0

Currently, we are using StringEscapeUtils.escapeEcmaScript to escape any quotes and tabs etc, it works for English but when it comes to Japanese it encodes all the Japanese characters into unicode, need suggestions on how to maintain Japanese characters while escaping all the special characters(quotes, tabs etc).

example:

System.out.println(StringEscapeUtils.escapeEcmaScript("Price must be between 1 and 3"));
System.out.println(StringEscapeUtils.escapeEcmaScript("で本を販売して 70% のロイヤリティを得るに"));
System.out.println(StringEscapeUtils.escapeEcmaScript("Der Preis muss zwischen angewendet werden kann."));

output:

Price must be between 1 and 3
\u3067\u672C\u3092\u8CA9\u58F2\u3057\u3066 70% \u306E\u30ED\u30A4\u30E4\u30EA\u30C6\u30A3\u3092\u5F97\u308B\u306B
Der Preis muss zwischen angewendet werden kann.

looks like it only fails in Japanese

photosynthesis
  • 2,632
  • 7
  • 29
  • 45
  • Please provide an example of raw text and expected output. – Bohemian Jul 06 '17 at 20:45
  • 1
    (Apache Commons) `StringEscapeUtils` operates on Java *`String`s*. These are expressed in Unicode. If you are getting unwanted transcoding of your data then it presumably happens because you write them back out using an encoding different from the one with which you read them. – John Bollinger Jul 06 '17 at 20:46
  • More than example input and output, we'll need to see a [mcve] demonstrating the problem if you want our help solving it. – John Bollinger Jul 06 '17 at 20:47

1 Answers1

0

StringEscapeUtils.escapeEcmaScript always escapes characters outside of U+0020-U+007F.

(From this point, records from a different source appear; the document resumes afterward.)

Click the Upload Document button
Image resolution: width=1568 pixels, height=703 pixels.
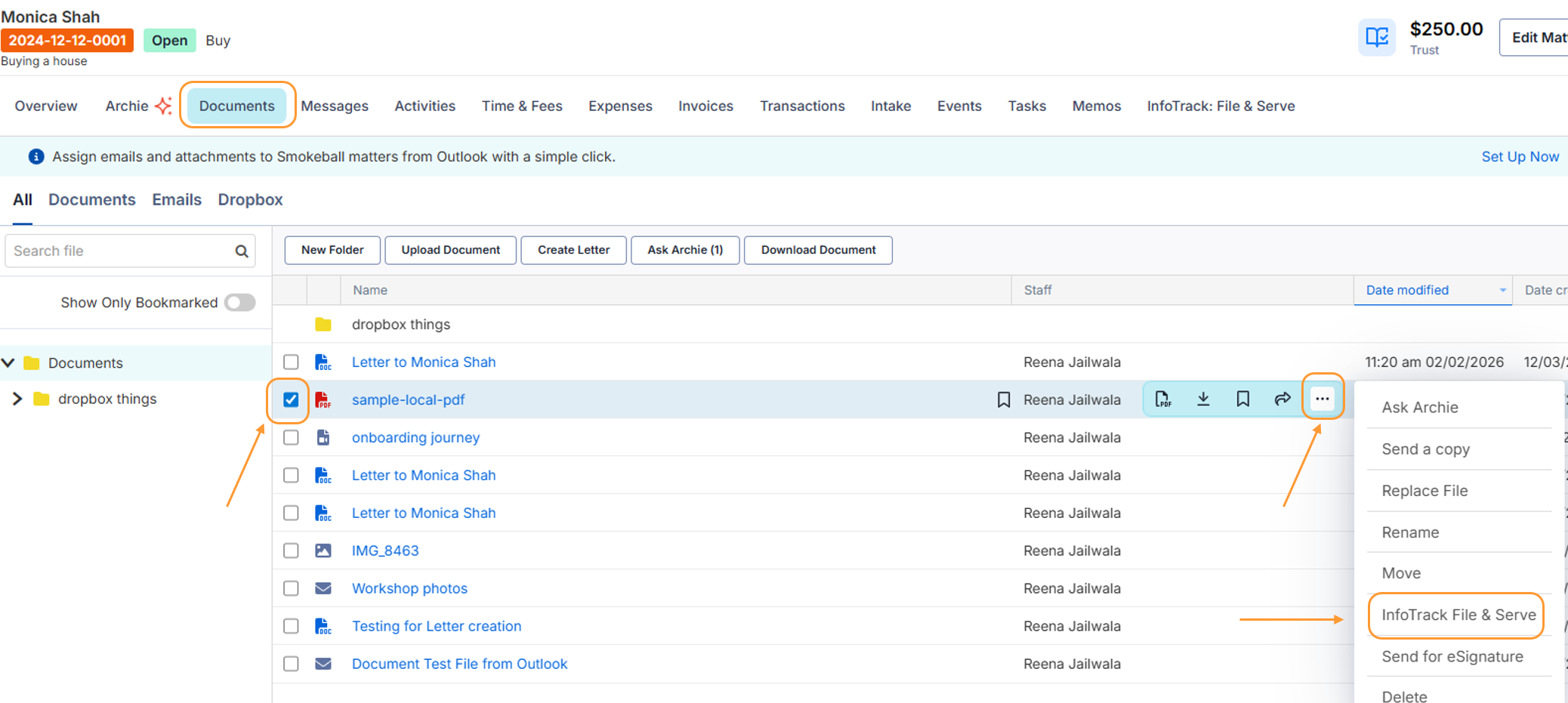coord(450,250)
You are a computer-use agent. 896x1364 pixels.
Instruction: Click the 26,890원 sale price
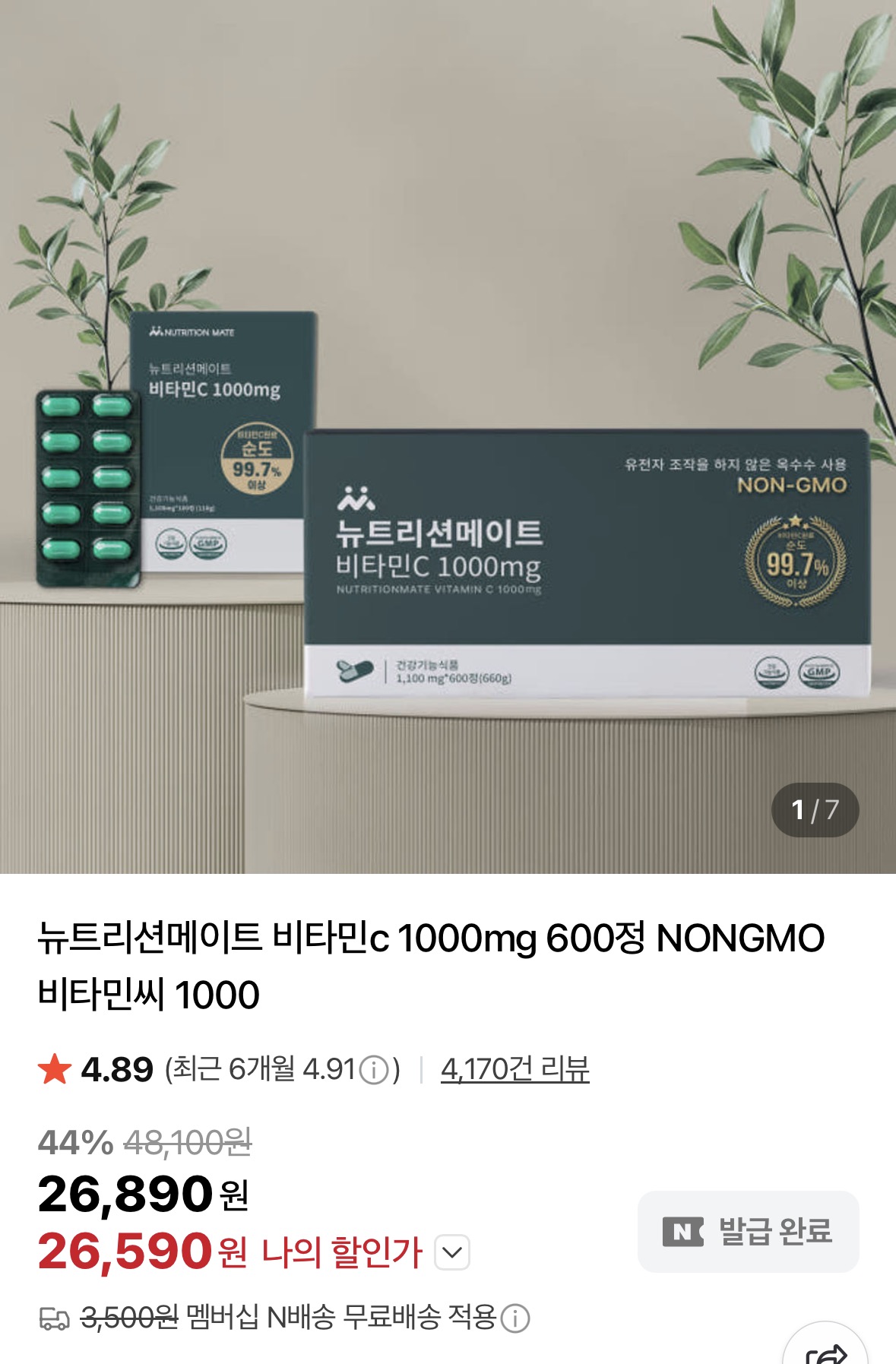coord(143,1194)
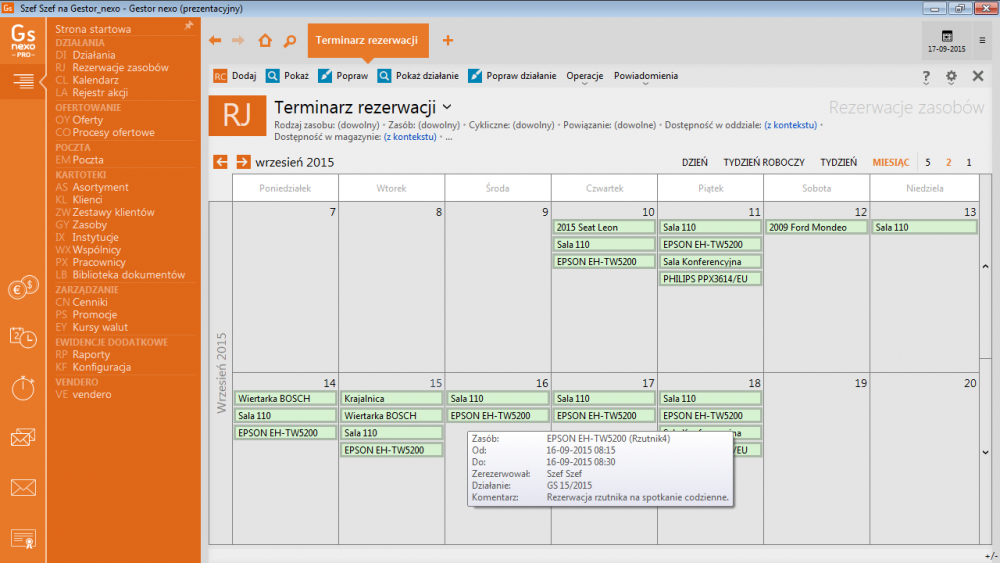Open the home page icon
Viewport: 1000px width, 563px height.
(265, 41)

If you don't want to escape Japanese characters, you have to pass only the ASCII characters in the string to StringEscapeUtils.escapeEcmaScript().

package org.example;

import java.util.Arrays;

import org.apache.commons.text.StringEscapeUtils;

public class Test {
  public static void main(String[] args) {
      System.out.println(escapeEcmaScript("Price must be between 1 and 3"));
      System.out.println(escapeEcmaScript("で本を販売して 70% のロイヤリティを得るに"));
      System.out.println(escapeEcmaScript("Der Preis muss zwischen angewendet werden kann."));
      System.out.println(escapeEcmaScript("1'2\"/3"));
  }

  public static String escapeEcmaScript(String str) {
      return Arrays.stream(str.split("")).map(s -> escapeCharacter(s)).collect(StringBuilder::new, StringBuilder::append, StringBuilder::append).toString();
  }

  public static String escapeCharacter(String str) {
      if (str.matches("\\p{ASCII}")) {
          return StringEscapeUtils.escapeEcmaScript(str);
      } else {
          return str;
      }
  }
}

You will get the result like this:

Price must be between 1 and 3
で本を販売して 70% のロイヤリティを得るに
Der Preis muss zwischen angewendet werden kann.
1\'2\"\/3
SATO Yusuke
  • 1,600
  • 15
  • 39